| Science
is public knowledge. But science is not the only field where openness
is important. The security failures of 9/11 were caused not by too little,
but by too much secrecy. And the discussions that form public policy
should be public...Science isn't poker: it only works when the cards
are dealt face up. Don't go down in history as the Texan who closed
the scientific frontier.
Seth
Lloyd
Dear Mr.
President,
Thank
you for your invitation to advise you on matters of science. Science
is after all the most public form of knowledge.
Scientific
knowledge consists exactly of those pieces of information that can in
principle be verified by anyone with the tools and desire to do so.
My advice
to our highest elected official is to keep science public. Secret knowledge,
no matter how laboriously acquired, is less than science.
Some knowledge,
of course, must remain secret for the security of the nation. Do not
have the National Security Administration publish its cryptographic
keys.
But unless
there is a clear security risk, publish all else. Why? Science belongs
to the public: they pay for it; they benefit from it. The benefits of
scientific knowledge accrue far more rapidly when that knowledge lies
open for all to see, to test, and to try.
Your administration
has presided over some good examples of the benefits of open dissemination
of scientific knowledge. I will restrict my attention to my own field
of quantum computation.
Quantum
computers are devices that store information at the level of atoms,
and that process that information in a way that respects the wave like
nature of quantum mechanics. Quantum mechanics is famously weird, and
one of the consequences of quantum weirdness is that even a small quantum
computer, consisting of a few thousand atoms, would be able to break
all existing public-key cryptosystems.
By their
potential power, quantum computers pose a significant threat to the
security not only of classified encoded material, but to the security
of most commercial transactions, in particular those that take place
electronically.

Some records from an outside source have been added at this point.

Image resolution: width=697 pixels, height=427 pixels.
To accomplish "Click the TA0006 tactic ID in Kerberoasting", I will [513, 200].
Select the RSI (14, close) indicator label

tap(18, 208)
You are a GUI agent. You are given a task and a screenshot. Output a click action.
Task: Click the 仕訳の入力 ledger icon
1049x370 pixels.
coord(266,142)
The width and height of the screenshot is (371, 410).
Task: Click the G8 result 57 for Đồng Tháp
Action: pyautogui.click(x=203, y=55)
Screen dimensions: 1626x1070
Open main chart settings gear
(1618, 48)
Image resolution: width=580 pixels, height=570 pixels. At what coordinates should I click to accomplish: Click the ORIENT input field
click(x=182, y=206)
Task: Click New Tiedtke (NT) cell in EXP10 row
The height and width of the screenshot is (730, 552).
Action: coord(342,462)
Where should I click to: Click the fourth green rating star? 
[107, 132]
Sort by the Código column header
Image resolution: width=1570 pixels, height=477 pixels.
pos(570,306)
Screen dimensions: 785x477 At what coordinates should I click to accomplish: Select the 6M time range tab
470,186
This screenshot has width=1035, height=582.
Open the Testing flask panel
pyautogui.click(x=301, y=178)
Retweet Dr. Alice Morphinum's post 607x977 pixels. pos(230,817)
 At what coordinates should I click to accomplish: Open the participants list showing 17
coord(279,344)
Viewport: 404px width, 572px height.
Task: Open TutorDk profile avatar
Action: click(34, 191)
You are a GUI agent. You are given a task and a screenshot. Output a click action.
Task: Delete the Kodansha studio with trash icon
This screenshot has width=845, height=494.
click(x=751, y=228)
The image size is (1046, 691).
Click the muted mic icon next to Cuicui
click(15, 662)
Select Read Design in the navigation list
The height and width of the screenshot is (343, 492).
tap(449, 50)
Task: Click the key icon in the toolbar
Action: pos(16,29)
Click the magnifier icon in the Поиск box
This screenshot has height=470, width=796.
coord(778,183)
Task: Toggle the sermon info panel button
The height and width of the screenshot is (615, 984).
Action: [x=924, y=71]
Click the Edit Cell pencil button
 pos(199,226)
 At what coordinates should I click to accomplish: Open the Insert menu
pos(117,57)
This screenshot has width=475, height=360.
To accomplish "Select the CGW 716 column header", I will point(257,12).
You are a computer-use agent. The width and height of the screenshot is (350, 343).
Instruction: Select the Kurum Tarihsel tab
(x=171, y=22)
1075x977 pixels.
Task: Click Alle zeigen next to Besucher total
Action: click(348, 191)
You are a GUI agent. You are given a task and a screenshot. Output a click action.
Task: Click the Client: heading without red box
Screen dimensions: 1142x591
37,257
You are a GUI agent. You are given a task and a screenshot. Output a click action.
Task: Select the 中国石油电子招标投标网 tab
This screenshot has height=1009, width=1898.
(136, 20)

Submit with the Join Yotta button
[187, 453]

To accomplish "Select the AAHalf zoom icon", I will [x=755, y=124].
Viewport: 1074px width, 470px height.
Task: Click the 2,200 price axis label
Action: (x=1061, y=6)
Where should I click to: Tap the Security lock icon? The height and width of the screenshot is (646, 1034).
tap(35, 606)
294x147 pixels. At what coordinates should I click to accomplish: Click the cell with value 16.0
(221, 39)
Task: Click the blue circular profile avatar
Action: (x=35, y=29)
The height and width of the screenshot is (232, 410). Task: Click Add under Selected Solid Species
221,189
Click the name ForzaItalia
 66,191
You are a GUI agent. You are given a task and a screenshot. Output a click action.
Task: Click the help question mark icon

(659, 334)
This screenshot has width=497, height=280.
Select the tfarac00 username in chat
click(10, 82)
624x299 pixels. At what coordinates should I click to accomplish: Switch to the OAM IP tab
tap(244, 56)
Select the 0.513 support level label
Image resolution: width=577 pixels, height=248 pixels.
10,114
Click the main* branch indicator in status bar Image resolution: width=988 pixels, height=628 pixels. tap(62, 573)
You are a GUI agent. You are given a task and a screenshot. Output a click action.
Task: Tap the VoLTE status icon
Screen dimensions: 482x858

Despite the clear application of quantum computation
to problems of national security, your security agencies have elected
to pursue the majority of their research on quantum computers by open
competition for public funds, under the stipulation that the results
of the research be published and made available to all.
This is
a wise course. Although potentially highly disruptive, quantum computers
are hard to build. Large-scale quantum computation is a decade away,
at least. To construct such large-scale quantum computers will require
the scientific and engineering community to solve wide-ranging problems
of nanofabrication and control. The solutions to such problems will
have wide application in the design and manufacture of high precision,
high-power technologies across the board. The potential benefits of
such research are a thousand times greater than any drawback from potential
disruption to security.
By keeping
the science public, your agencies are dramatically speeding the development
not only of quantum computers, but of a wide variety of other quantum
technologies, ranging from enhanced lithography to more accurate atomic
clocks, to precise global positioning. The frontier of the very small
offers huge space for development: keep this frontier open to all.
Science
is public knowledge. But science is not the only field where openness
is important. The security failures of 9/11 were caused not by too little,
but by too much secrecy. And the discussions that form public policy
should be public.
I know that other advisors are offering you conflicting advice: keep
your cards close to your chest—don't let our enemies (or our allies)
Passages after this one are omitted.